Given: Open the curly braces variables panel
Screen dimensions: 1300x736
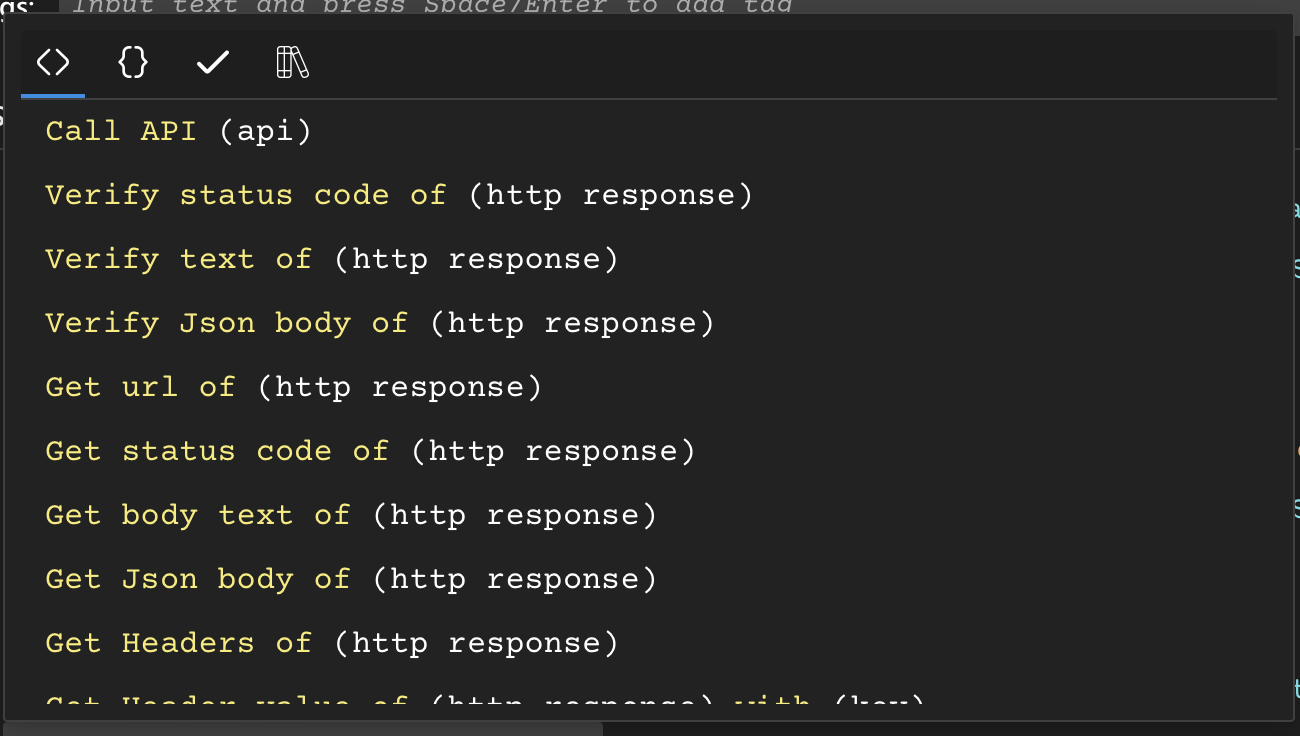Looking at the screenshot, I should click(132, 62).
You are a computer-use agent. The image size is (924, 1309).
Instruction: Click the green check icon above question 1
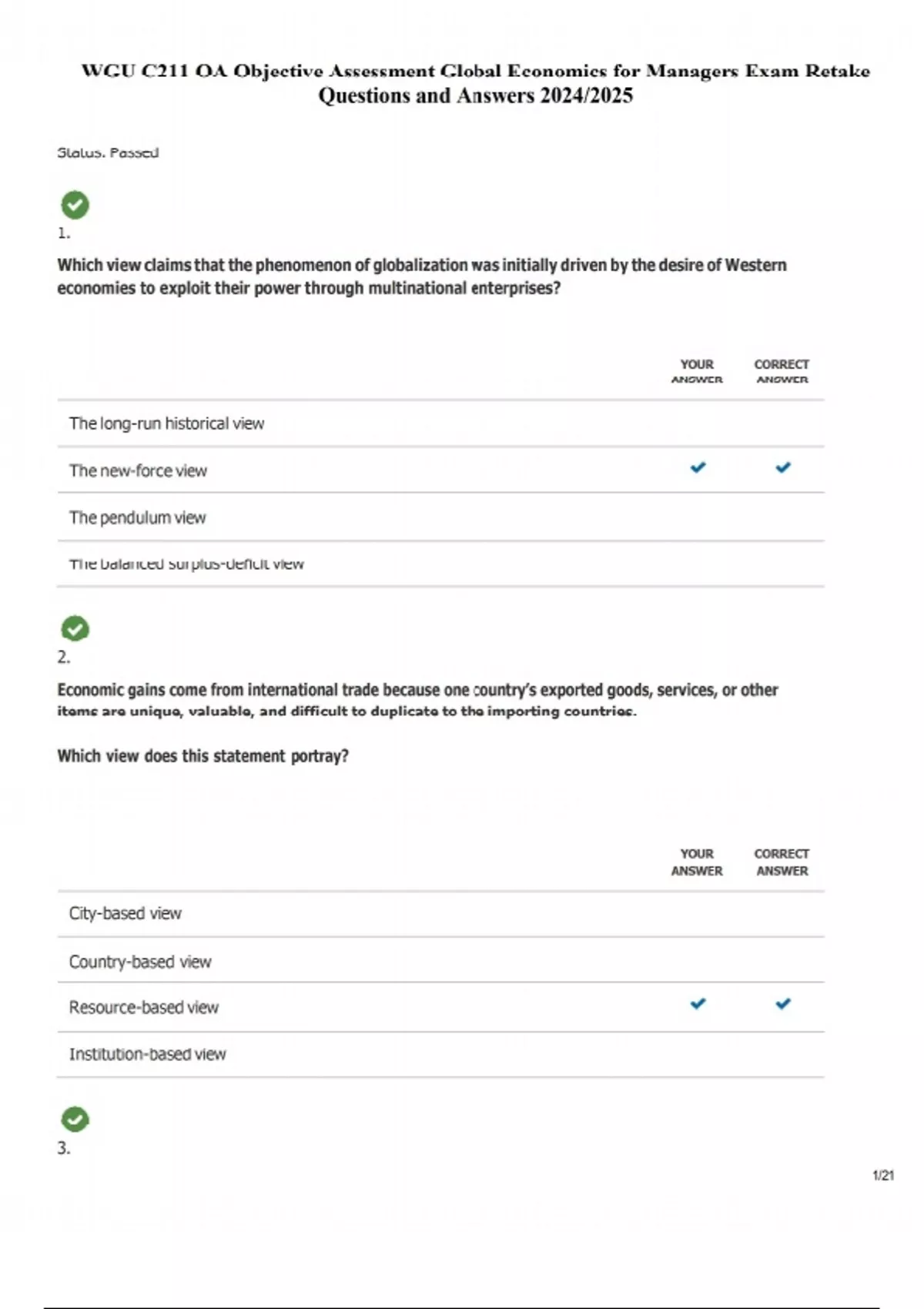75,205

┄┄┄┄┄┄┄┄┄┄┄┄┄┄┄┄┄┄┄┄

In the records above, the lines from the one containing "Screen dimensions: 1300x736" through the last line are to be written out exactly, both ends included and pictures omitted.

Screen dimensions: 1300x736
Looking at the screenshot, I should click(132, 62).
You are a computer-use agent. The image size is (924, 1309).
Instruction: Click the green check icon above question 1
75,205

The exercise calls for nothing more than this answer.